* _Stated goal_
Lay out as a numbered list the lines of the records from the line with "The image size is (1024, 439)." to the line with "[x=1191, y=817]", both included, leaving out any blank lines.

* _Stored data_
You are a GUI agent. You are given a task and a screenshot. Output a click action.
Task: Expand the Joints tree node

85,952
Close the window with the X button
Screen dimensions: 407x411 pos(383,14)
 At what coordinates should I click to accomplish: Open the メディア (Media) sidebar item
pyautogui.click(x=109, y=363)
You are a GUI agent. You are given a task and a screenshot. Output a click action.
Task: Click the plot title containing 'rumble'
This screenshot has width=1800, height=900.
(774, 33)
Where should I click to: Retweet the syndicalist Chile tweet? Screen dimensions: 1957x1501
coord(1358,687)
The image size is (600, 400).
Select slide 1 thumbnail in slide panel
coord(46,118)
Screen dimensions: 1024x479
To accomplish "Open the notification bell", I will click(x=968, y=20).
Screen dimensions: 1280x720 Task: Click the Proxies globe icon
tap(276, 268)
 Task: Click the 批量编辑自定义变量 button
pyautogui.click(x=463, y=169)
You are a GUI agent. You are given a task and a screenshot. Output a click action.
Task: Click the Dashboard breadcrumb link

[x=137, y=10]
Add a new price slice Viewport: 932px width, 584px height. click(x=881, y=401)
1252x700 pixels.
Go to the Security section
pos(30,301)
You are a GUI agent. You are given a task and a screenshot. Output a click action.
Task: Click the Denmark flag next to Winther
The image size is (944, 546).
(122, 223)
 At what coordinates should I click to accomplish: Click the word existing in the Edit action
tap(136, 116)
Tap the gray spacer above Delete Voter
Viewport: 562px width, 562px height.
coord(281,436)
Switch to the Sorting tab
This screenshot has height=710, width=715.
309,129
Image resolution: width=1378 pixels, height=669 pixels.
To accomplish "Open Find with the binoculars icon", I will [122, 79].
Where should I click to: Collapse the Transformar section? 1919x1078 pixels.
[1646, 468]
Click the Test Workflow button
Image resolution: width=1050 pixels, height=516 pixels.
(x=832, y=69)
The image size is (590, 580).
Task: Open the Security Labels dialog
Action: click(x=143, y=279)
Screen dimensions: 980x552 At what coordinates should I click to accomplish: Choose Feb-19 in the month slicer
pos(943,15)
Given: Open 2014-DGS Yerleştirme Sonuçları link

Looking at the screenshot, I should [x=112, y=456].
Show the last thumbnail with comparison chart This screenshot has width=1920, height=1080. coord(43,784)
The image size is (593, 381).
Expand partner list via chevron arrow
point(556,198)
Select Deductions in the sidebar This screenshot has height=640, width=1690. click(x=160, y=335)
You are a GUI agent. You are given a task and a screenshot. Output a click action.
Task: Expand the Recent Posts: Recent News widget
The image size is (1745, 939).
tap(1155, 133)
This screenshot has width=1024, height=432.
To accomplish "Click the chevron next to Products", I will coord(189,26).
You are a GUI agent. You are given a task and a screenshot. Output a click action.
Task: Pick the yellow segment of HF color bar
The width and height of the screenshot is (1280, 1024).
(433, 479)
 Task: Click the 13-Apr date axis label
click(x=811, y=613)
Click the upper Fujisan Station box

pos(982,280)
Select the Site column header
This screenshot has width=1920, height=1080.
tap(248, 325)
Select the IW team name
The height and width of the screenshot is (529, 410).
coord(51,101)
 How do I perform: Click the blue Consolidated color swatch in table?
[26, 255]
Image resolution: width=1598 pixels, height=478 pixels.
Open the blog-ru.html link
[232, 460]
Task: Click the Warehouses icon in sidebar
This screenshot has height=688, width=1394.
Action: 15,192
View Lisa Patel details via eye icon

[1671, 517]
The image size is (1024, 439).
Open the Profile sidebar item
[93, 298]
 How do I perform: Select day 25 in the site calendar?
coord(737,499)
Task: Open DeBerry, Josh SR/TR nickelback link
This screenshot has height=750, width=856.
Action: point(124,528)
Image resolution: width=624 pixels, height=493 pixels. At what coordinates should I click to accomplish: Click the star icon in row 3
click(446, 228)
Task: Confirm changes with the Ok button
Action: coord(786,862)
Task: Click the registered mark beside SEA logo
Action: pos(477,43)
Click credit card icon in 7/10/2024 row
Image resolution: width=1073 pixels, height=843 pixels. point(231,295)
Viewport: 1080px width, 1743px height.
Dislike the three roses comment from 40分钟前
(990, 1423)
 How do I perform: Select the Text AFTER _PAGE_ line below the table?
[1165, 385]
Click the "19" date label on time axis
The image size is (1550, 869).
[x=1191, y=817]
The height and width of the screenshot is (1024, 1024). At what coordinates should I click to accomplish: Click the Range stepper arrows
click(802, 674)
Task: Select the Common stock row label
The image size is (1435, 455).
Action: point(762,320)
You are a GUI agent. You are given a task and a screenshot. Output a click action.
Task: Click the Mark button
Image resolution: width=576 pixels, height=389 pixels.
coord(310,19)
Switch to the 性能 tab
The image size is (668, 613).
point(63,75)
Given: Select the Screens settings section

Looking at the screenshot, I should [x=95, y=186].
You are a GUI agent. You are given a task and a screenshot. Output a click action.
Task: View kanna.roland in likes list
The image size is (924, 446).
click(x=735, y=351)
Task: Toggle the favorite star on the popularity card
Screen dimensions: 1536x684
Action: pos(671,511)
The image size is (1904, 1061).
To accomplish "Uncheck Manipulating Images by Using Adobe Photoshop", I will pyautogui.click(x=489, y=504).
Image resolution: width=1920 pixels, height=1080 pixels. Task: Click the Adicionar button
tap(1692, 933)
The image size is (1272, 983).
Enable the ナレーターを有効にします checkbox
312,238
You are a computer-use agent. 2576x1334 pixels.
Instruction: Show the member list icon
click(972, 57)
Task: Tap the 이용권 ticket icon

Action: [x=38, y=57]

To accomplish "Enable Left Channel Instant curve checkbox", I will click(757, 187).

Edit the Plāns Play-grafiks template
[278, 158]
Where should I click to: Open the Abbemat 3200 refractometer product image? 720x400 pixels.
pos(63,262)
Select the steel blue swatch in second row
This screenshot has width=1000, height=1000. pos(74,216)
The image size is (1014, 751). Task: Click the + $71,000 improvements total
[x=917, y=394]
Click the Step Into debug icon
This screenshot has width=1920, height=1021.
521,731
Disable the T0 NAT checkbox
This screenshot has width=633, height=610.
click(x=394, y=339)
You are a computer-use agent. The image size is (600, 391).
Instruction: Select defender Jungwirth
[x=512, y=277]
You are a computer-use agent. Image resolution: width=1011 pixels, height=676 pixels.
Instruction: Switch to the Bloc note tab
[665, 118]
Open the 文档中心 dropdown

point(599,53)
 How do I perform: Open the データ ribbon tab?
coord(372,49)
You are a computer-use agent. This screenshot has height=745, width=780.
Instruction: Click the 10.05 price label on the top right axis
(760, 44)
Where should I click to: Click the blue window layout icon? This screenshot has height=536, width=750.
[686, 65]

* _Reply_
1. The image size is (1024, 439).
2. Open the Profile sidebar item
3. [93, 298]
4.  How do I perform: Select day 25 in the site calendar?
5. coord(737,499)
6. Task: Open DeBerry, Josh SR/TR nickelback link
7. This screenshot has height=750, width=856.
8. Action: point(124,528)
9. Image resolution: width=624 pixels, height=493 pixels. At what coordinates should I click to accomplish: Click the star icon in row 3
10. click(446, 228)
11. Task: Confirm changes with the Ok button
12. Action: coord(786,862)
13. Task: Click the registered mark beside SEA logo
14. Action: pos(477,43)
15. Click credit card icon in 7/10/2024 row
16. Image resolution: width=1073 pixels, height=843 pixels. point(231,295)
17. Viewport: 1080px width, 1743px height.
18. Dislike the three roses comment from 40分钟前
19. (990, 1423)
20.  How do I perform: Select the Text AFTER _PAGE_ line below the table?
21. [1165, 385]
22. Click the "19" date label on time axis
23. The image size is (1550, 869).
24. [x=1191, y=817]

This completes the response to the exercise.